Even more refined sensations are possible. The combination of vibration and friction patterns required to emulate the feel of a wood-grain surface can be simulated using electromechanical actuators, Sheehan says. But the technology is costly to use in a smartphone. "We can't drop that into a $200 cell phone today, but it's coming," he predicts.

Therein lies the rub. TouchSense 5000 is available now, and Sheehan says several manufacturers are "actively evaluating" it. But no manufacturers have announced phones that use it or indicated when such devices might become available.

Immersion is also working with a partner to integrate its haptics technology with a "deformable surface" technology that allows sections of a touch screen to rise up or sink down in response to an electrical stimulus. For instance, individual keys could rise up and out of the screen's surface on top of the image of a virtual keypad or keyboard, further enhancing tactile feedback, Sheehan says. However, such shape-shifting display technology is still in the early stages of development.

Going big

Haptic designs based on actuators work well on small smartphone displays, but the component and drive electronics required are expensive to manufacture for the larger screens used in tablets and laptops.

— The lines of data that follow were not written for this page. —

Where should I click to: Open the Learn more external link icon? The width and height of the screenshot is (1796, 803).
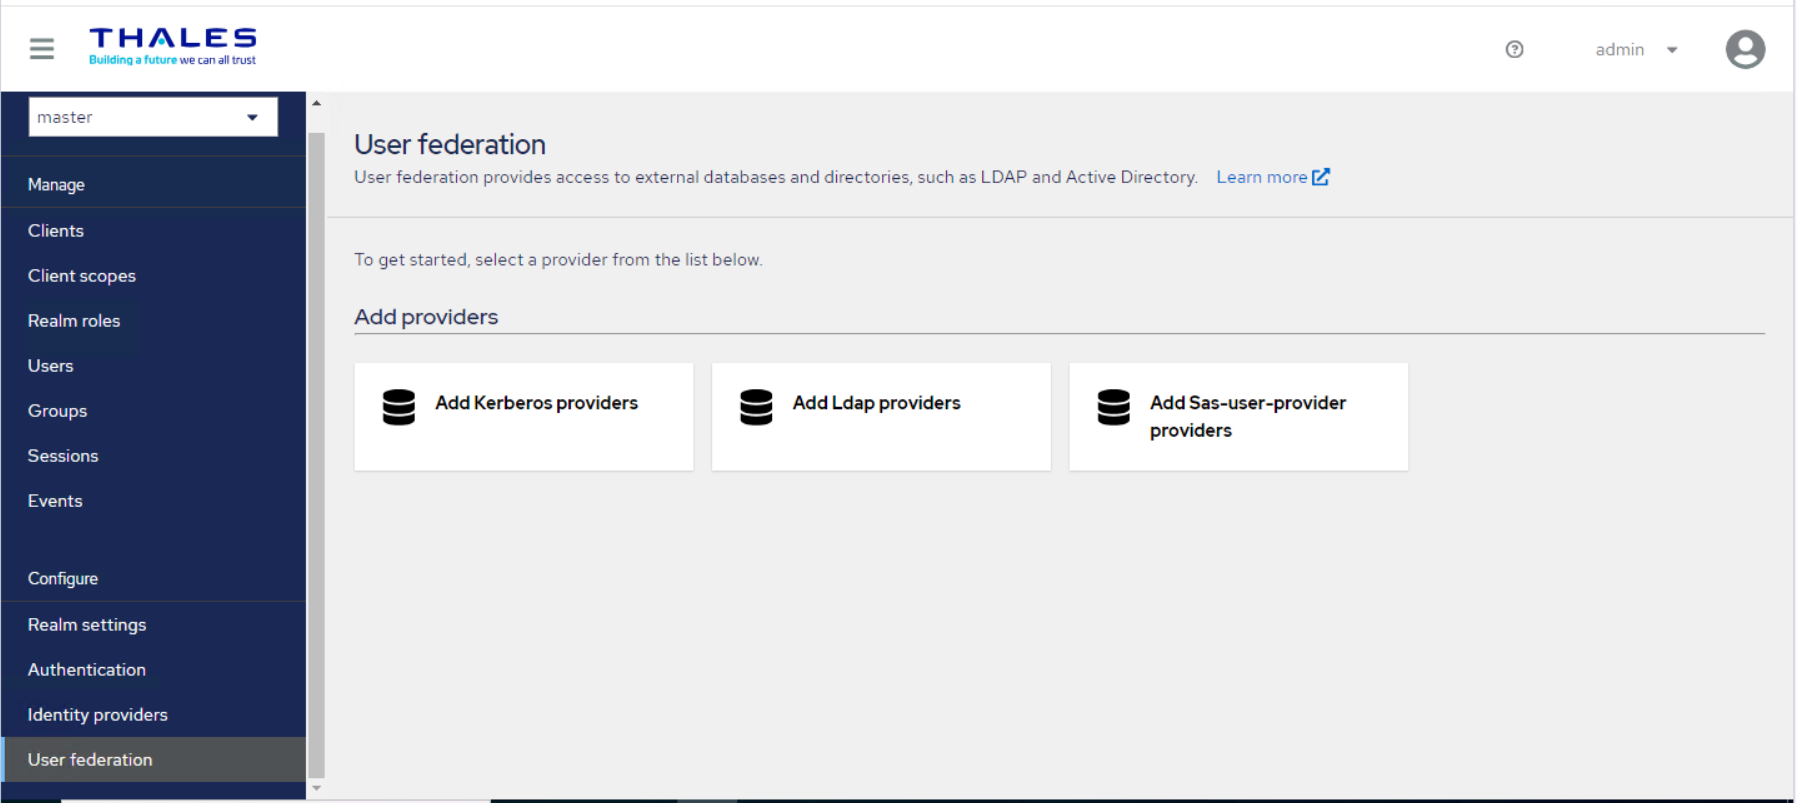click(1321, 177)
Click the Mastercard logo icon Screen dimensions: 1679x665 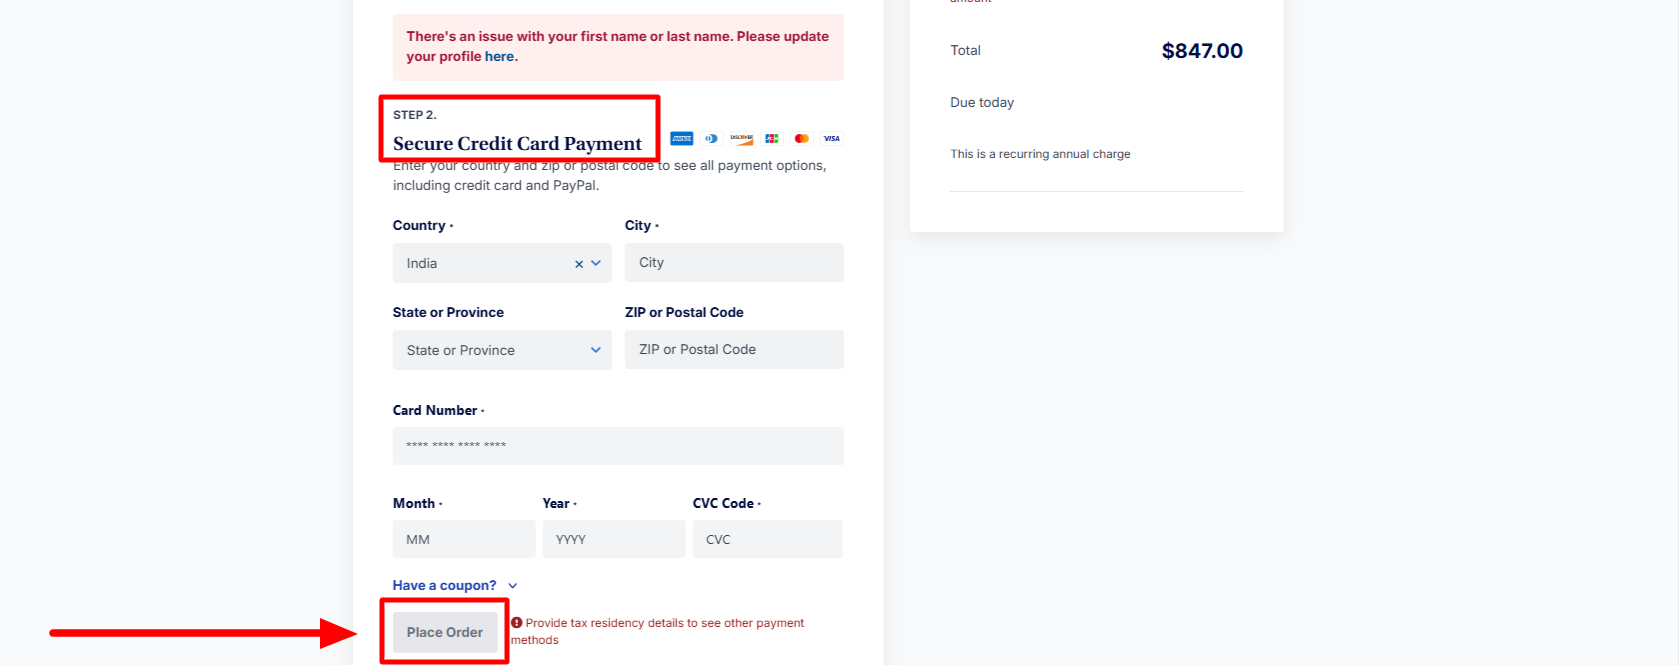coord(802,138)
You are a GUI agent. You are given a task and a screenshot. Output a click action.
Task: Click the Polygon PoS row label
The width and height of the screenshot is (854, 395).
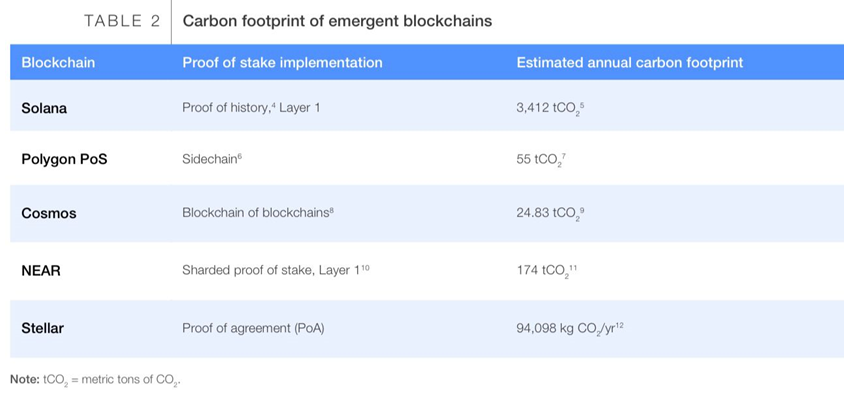point(64,161)
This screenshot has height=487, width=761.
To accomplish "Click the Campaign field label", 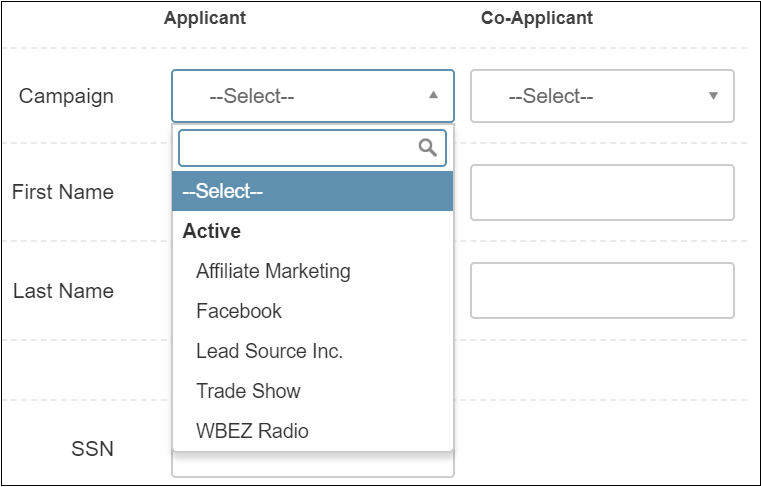I will coord(66,96).
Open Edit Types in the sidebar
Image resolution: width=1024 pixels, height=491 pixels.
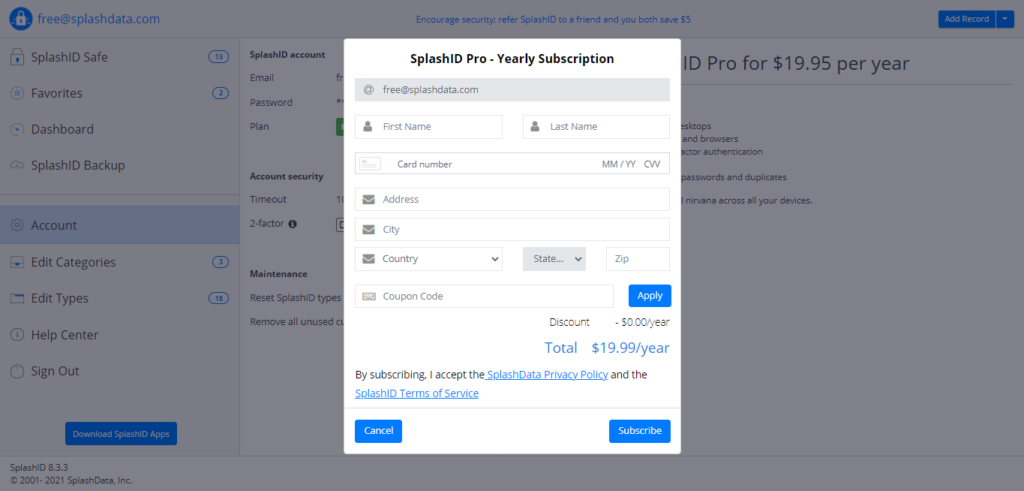point(60,298)
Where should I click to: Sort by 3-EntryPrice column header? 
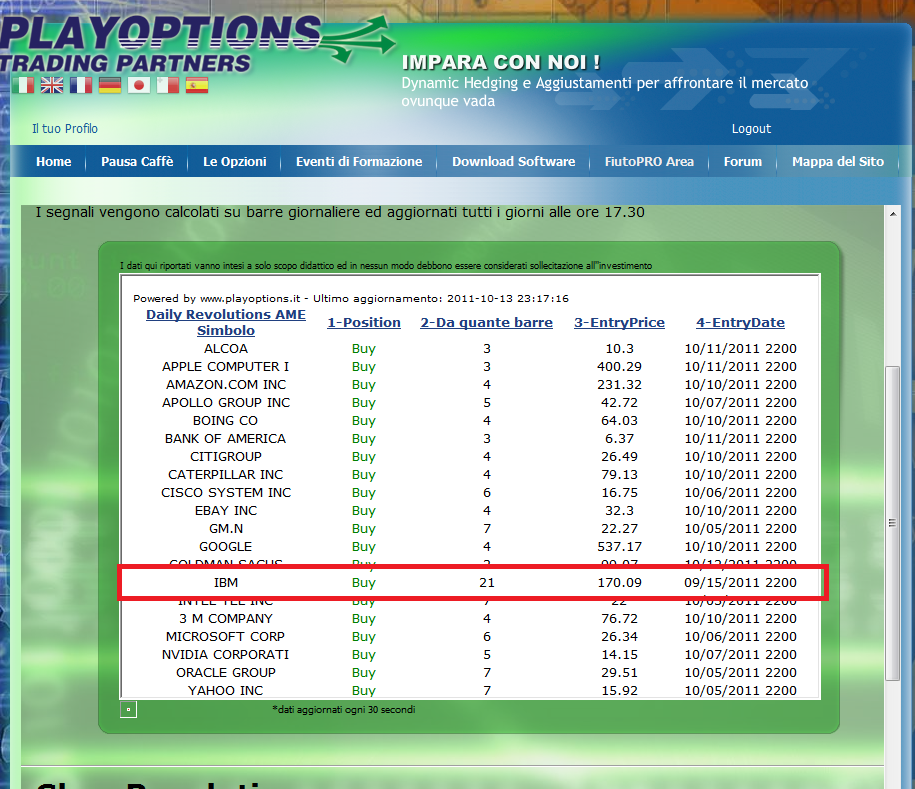coord(619,322)
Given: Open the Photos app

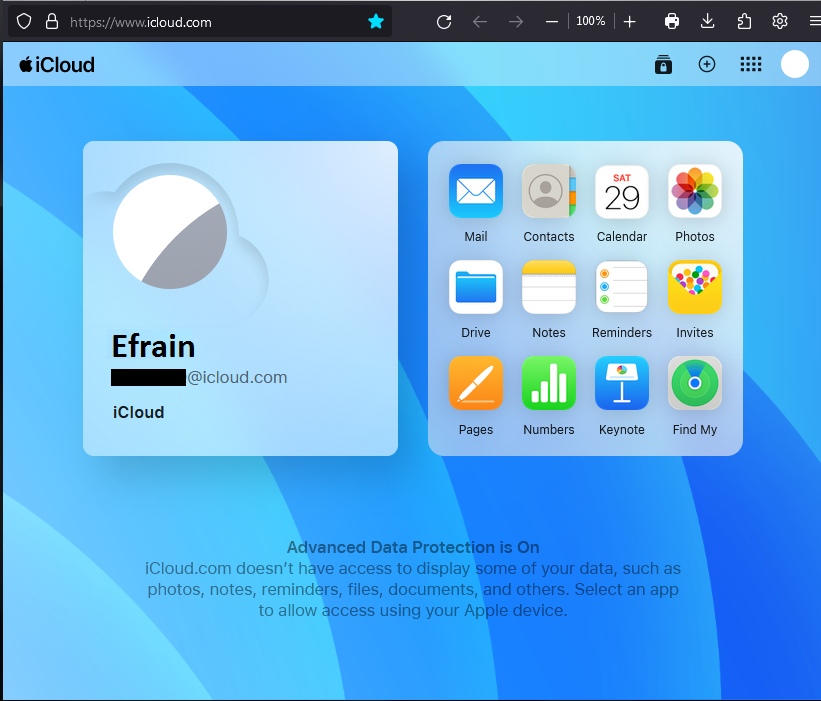Looking at the screenshot, I should click(x=694, y=191).
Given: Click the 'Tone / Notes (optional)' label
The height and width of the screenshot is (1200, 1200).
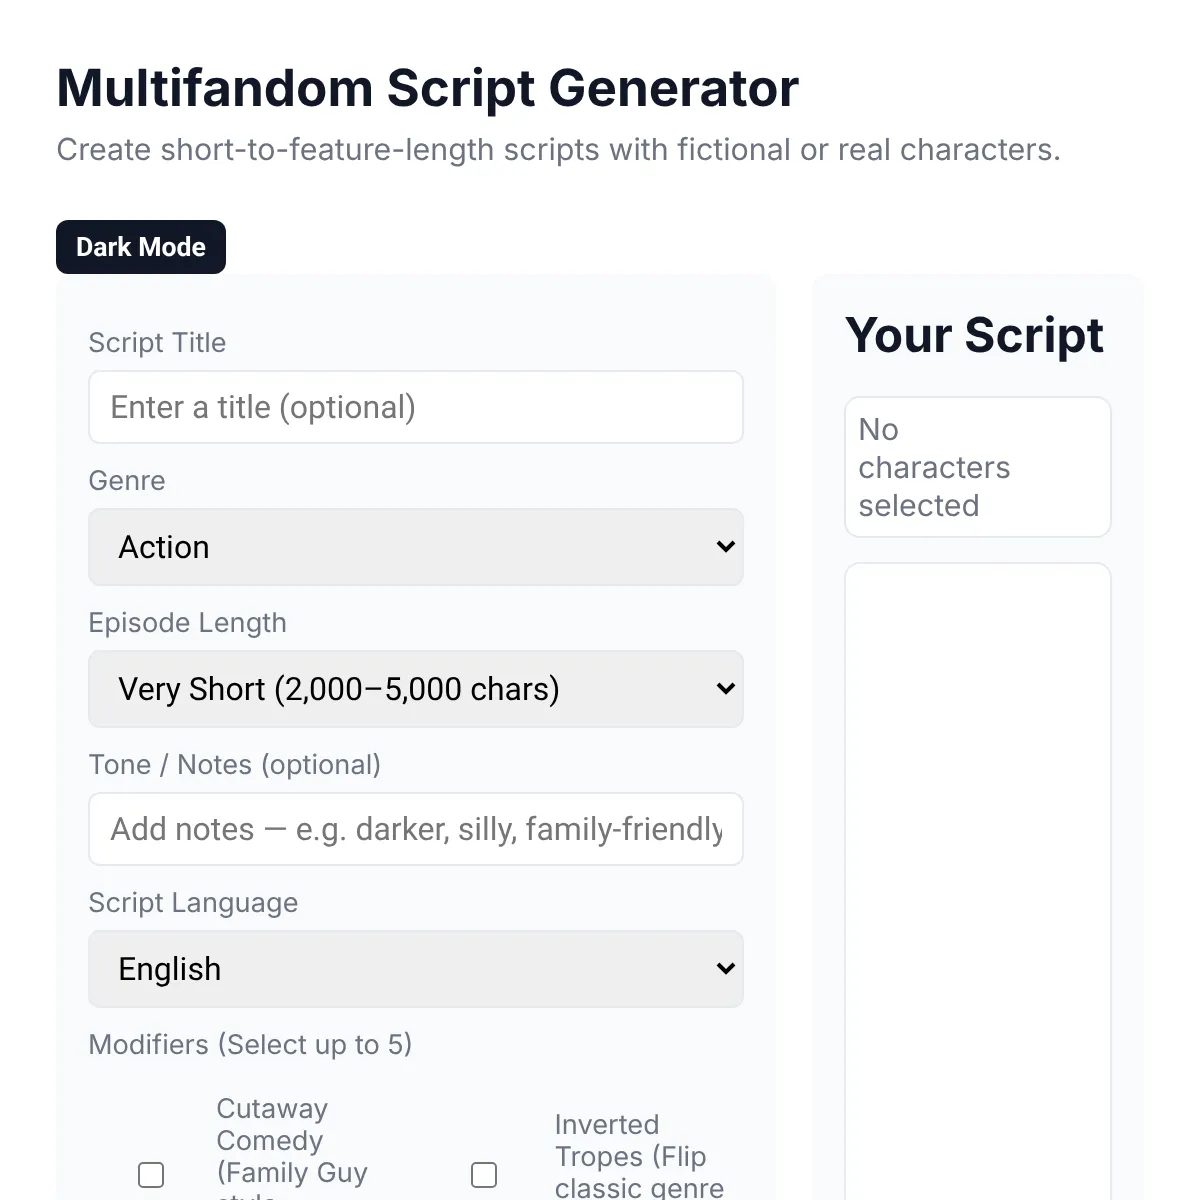Looking at the screenshot, I should [234, 765].
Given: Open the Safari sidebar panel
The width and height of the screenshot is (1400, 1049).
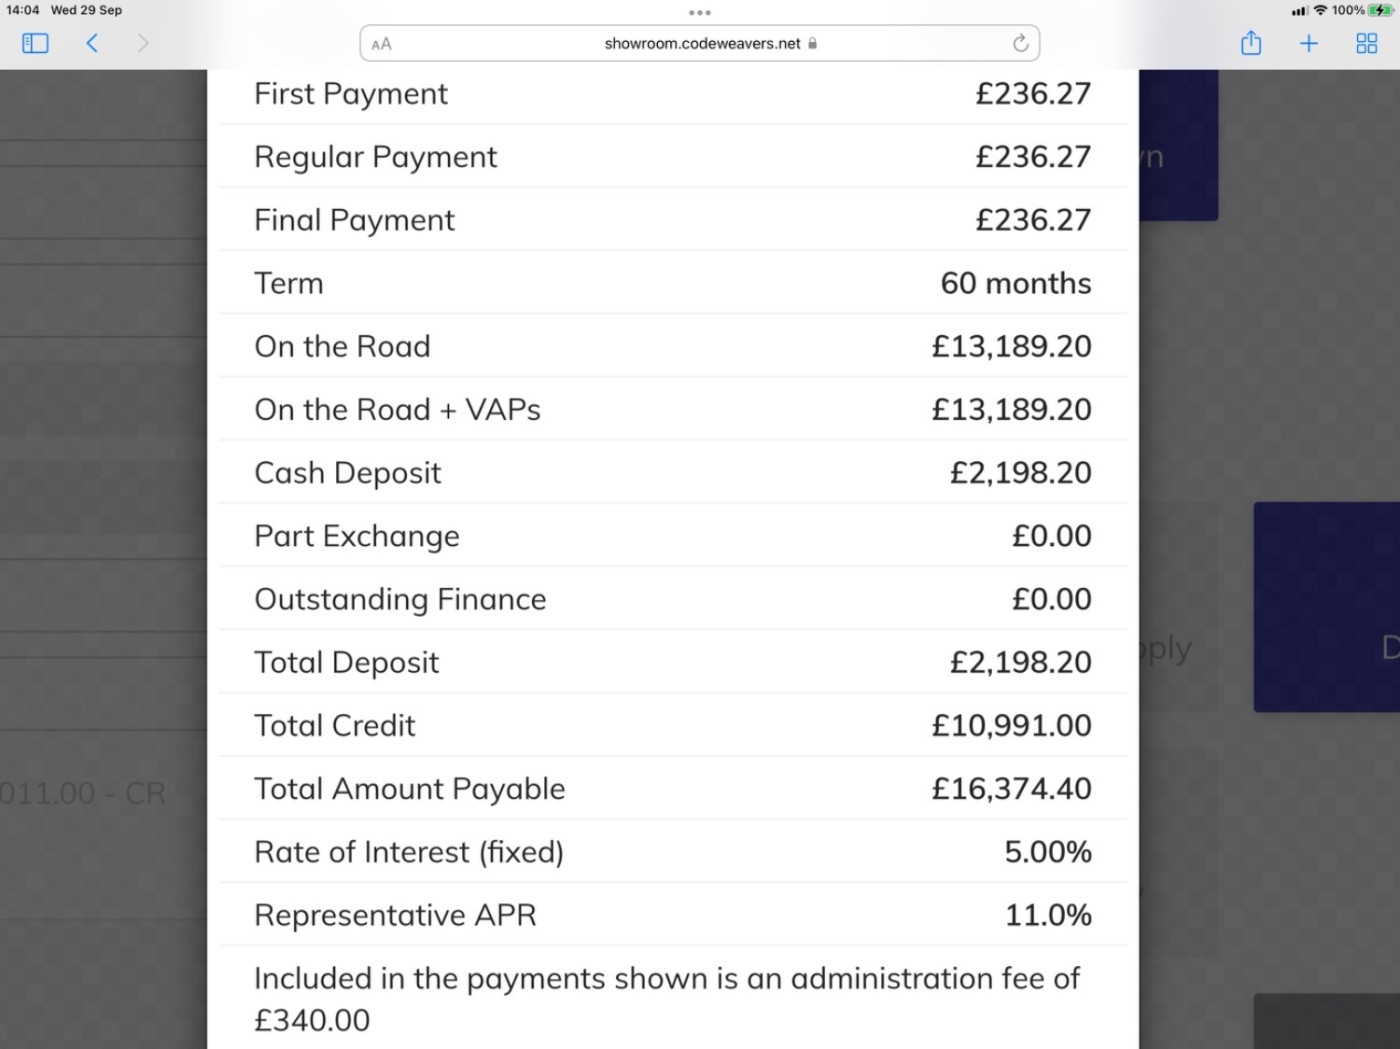Looking at the screenshot, I should click(35, 43).
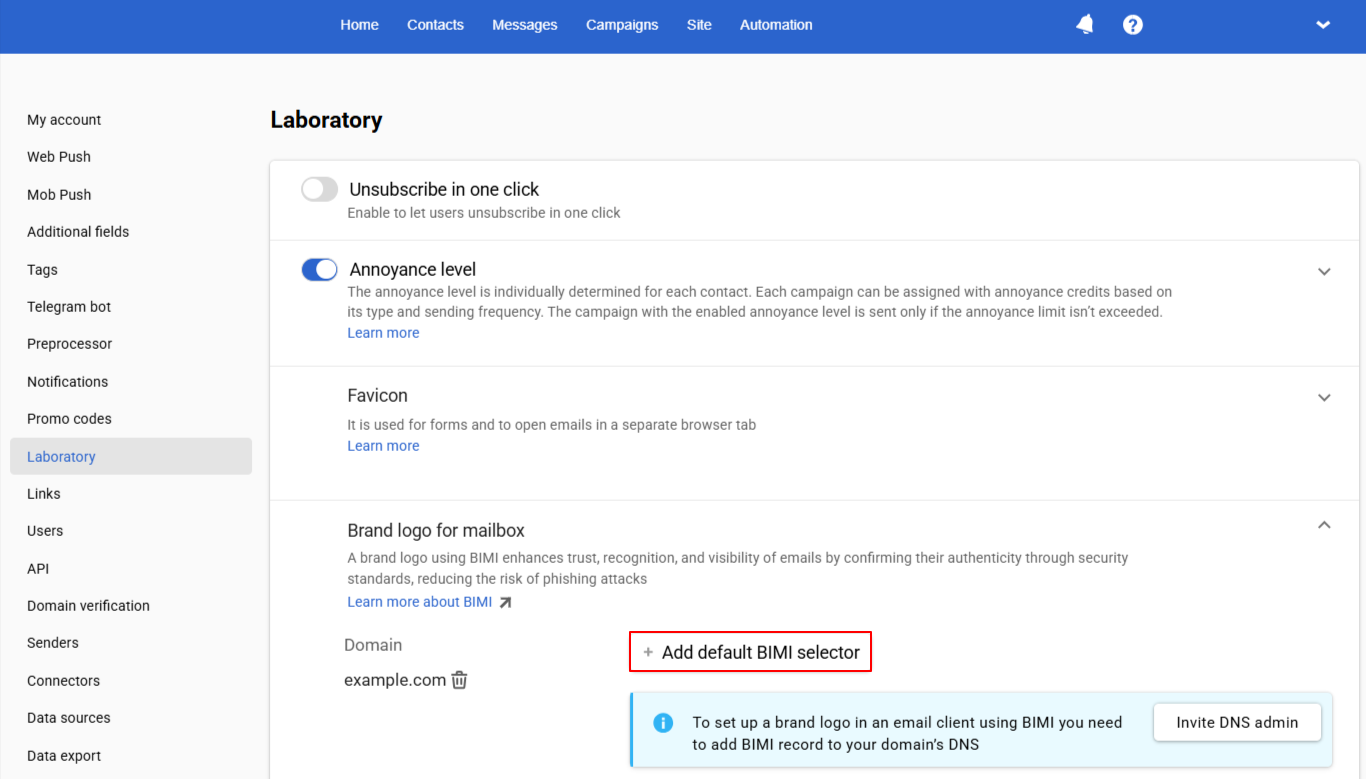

Start-up Pacinian Corp. is working on a more scalable haptic technology, called surface actuation, that creates vibrations by applying an electrostatic field to two conductive surfaces that cover the touch screen. When activated by the touch of a finger, the top surface pulls away from the user's finger.

A force sensor can also detect the amount of pressure the user is applying to the screen and vary tactile feedback accordingly. Pacinian plans to leverage that capability to develop an ultrathin laptop keyboard that will still have low-profile physical keys but will be only half as thick as a traditional electromechanical keyboard.

Pacinian's technology can scale upward, but its systems are too large to fit into the small smartphone screens where Immersion dominates. Instead, the company has focused on developing tablet- and laptop-size screens of between six and 15 inches; it hopes to launch its first products, designed for use in industrial and medical systems, in the first half of this year, with products for the consumer market due by the first half of 2012.

Like Immersion's technology, Pacinian's haptics technology can vary vibrational frequencies to create the sensation that a touch-screen surface has a texture. However, Pacinian isn't "as focused on trying to create hundreds of different feels," says Mike Levin, vice president of business development at Spokane, Wash.-based Pacinian.